Finding the sentence proeedurally reasonable, we now “consider the substantive reasonableness of the sentence imposed under an abuse of discretion standard.” Gall, 552 U.S. at 51, 128 S.Ct. 586. “A sentence is substantively unreasonable if the district court select[s] the sentence arbitrarily, bas[es] the sentence on impermissible factors, fail[s] to consider perti*967nent § 3553(a) factors or giv[es] an unreasonable amount of weight to any pertinent factor.” Walls, 546 F.3d at 736 (alterations in original) (internal quotation marks omitted) (citation omitted).
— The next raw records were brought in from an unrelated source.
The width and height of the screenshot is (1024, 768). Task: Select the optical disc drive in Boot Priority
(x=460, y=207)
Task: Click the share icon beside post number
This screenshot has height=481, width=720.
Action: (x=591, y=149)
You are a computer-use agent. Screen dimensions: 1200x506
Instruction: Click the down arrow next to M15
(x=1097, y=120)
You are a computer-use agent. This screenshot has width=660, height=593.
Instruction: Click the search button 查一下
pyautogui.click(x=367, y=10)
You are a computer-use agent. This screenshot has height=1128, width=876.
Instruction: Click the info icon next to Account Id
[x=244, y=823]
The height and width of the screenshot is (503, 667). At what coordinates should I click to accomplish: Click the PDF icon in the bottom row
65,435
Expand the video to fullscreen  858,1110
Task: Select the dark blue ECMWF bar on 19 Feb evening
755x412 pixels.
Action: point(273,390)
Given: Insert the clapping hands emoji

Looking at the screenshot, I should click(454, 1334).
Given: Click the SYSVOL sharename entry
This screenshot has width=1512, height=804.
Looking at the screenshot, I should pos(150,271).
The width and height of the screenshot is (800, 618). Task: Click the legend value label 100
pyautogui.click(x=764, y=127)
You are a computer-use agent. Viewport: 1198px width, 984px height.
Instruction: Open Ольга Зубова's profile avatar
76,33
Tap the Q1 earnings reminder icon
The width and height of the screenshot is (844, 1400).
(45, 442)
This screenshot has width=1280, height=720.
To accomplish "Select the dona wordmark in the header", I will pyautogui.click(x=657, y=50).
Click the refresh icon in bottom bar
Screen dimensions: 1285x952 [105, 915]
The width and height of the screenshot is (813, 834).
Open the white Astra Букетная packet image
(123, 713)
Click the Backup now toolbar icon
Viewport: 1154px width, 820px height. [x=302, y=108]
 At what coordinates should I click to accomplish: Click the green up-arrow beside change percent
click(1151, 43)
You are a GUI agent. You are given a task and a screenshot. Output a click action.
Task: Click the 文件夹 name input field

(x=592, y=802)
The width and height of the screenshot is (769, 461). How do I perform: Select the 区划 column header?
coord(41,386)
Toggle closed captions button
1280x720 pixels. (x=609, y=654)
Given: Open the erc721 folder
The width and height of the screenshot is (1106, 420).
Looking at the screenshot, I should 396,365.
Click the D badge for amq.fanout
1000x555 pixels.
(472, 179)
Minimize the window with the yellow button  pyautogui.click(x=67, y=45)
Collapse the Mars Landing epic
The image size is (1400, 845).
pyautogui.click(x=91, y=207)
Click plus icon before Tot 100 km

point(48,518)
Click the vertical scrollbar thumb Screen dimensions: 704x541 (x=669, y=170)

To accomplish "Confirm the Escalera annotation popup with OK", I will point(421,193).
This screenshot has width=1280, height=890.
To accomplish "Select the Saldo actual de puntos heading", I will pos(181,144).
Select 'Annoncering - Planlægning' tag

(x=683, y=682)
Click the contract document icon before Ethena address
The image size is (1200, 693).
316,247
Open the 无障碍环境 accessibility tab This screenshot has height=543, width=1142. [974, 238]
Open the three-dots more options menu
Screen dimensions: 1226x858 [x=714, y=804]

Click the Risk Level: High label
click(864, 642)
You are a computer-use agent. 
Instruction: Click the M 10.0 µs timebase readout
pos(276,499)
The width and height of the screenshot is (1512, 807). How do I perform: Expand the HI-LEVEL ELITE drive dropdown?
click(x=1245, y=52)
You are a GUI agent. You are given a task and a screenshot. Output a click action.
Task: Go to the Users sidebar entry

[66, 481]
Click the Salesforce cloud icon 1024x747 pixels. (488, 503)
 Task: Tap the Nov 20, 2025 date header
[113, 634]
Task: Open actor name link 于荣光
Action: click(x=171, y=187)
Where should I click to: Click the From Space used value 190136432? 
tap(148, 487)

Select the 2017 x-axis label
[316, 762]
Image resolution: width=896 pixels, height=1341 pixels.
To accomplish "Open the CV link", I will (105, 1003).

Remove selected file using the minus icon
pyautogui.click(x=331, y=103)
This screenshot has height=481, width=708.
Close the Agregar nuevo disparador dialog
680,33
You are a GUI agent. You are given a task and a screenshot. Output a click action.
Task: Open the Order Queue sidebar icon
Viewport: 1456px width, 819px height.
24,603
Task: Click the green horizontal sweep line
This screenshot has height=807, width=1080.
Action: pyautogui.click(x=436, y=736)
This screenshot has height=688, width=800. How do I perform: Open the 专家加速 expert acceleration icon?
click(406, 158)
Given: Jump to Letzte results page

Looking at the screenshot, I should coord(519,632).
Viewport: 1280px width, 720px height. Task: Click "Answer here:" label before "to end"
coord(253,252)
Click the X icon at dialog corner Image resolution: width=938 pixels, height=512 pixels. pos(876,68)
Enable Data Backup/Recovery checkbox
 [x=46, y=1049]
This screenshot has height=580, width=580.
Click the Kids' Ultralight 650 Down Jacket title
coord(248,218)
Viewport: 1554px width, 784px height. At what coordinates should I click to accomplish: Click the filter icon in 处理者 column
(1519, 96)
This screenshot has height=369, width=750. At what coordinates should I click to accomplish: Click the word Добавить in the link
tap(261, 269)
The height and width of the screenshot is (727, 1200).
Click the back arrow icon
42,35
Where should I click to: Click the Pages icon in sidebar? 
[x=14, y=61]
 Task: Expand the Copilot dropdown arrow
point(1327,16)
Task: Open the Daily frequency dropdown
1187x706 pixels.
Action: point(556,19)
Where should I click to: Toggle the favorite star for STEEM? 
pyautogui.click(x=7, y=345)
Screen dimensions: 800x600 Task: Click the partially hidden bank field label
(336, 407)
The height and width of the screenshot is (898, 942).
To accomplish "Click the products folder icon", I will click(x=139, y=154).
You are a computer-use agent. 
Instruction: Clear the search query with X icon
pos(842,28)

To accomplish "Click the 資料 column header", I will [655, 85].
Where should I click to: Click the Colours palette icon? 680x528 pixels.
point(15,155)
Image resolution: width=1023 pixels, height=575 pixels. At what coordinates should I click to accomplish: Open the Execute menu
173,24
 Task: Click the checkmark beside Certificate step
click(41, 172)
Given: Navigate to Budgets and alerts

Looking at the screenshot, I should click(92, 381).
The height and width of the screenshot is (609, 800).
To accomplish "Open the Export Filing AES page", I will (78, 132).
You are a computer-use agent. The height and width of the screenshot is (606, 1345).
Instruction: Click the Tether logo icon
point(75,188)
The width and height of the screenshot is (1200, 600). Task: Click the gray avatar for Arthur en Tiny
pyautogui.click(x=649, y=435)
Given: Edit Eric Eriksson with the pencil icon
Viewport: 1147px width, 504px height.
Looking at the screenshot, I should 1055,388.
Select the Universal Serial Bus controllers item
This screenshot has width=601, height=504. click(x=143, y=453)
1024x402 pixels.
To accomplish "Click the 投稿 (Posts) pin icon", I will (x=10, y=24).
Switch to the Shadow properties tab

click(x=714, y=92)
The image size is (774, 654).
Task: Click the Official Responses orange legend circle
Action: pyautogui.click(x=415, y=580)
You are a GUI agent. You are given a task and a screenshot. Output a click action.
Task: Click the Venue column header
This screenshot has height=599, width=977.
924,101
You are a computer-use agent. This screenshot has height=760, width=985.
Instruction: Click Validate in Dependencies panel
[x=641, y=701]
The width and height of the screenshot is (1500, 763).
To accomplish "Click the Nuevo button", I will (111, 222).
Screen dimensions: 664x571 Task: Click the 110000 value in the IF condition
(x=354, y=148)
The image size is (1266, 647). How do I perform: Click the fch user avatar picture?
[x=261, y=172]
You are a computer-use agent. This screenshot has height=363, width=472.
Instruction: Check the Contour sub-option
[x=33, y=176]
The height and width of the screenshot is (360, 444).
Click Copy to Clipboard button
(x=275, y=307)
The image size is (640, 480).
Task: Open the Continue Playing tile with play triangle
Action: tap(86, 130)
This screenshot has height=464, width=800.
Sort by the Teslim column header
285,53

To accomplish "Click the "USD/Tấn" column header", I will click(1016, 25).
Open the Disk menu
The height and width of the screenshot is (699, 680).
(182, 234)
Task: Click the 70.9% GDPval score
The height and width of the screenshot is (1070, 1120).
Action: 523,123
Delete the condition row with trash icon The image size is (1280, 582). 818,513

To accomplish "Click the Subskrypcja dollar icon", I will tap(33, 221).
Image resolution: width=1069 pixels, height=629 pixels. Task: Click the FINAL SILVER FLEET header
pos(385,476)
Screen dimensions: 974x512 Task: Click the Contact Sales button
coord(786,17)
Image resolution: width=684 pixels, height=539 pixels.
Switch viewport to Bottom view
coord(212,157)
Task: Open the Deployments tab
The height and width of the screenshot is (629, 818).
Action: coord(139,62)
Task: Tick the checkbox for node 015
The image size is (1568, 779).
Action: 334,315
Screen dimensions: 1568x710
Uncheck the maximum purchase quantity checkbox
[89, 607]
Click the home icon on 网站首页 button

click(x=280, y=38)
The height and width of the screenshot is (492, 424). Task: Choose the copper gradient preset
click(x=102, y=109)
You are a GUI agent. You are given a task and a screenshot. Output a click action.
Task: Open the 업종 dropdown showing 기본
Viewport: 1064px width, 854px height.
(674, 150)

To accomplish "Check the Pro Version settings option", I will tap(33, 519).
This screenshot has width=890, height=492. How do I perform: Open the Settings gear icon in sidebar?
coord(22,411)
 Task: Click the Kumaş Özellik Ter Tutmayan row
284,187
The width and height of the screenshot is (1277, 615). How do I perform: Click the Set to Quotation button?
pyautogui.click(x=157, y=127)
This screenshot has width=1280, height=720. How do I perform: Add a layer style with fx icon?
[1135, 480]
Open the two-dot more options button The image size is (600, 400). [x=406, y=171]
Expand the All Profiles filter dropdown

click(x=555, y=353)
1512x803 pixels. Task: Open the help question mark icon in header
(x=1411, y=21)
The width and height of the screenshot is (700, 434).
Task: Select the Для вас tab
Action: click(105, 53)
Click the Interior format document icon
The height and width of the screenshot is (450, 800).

If the sentence imposed is within the properly calculated Guidelines range, we apply a rebut-table presumption of reasonableness. United States v. Vonner, 516 F.3d 382, 389 (6th Cir.) (en banc), cert. denied, — U.S. -, 129 S.Ct. 68, 172 L.Ed.2d 26 (2008).
Here, Noble argues that his sentence was substantively unreasonable because the court simply presumed a sentence within the Guidelines range would be reasonable and it did not articulate that it knew the Guidelines were not mandatory. However, as discussed above, the court articulated a detailed analysis of the facts of this case with respect to the § 3553(a) factors. The court also discussed the mandatory minimum sentence required on the firearm charge and the statutory penalties attributed to both counts. The district court concluded that the Guidelines range was consistent with similarly situated defendants and that a sentence at the bottom of the range was not appropriate for Noble. In addition, the defendant acknowledged in the plea agreement that he understood that the court must consider the advisory Sentencing Guidelines in determining a sentence.
Noble argues that the district court’s sentencing comments are similar to those the Supreme Court found wanting in Nelson v. United States, — U.S. -, 129 S.Ct. 890, 892, 172 L.Ed.2d 719 (2009). In Nelson, however, the district court specifically stated that a sentence imposed within the Guidelines range is presumptively reasonable. Id. at 891, 129 S.Ct. 890.
Here, the district court did not state that the sentence imposed was presumed reasonable simply because it was within the Guidelines range. Instead, the record supports a finding that the district court performed the pertinent analysis, did not give unreasonable weight to some factors over others, and did not abuse its discretion in sentencing Noble. Noble has not met his burden to rebut the presumption of reasonableness afforded his within-Guidelines sentence on appeal. Accordingly, we find that the sentence imposed by the district court was not unreasonable.
CONCLUSION
For the foregoing reasons, we AFFIRM the decision of the district court.
. Terry v. Ohio, 392 U.S. 1, 88 S.Ct. 1868, 20 L.Ed.2d 889 (1968).
. As we read the ordinance, "stopping” forbids even brief cessation of movement of a vehicle, and is used where such cessation might impede traffic. Thus, the fact that "no parking” regulations were not in effect on Thanksgiving Day does not mean that "stopping” regulations were also not in effect.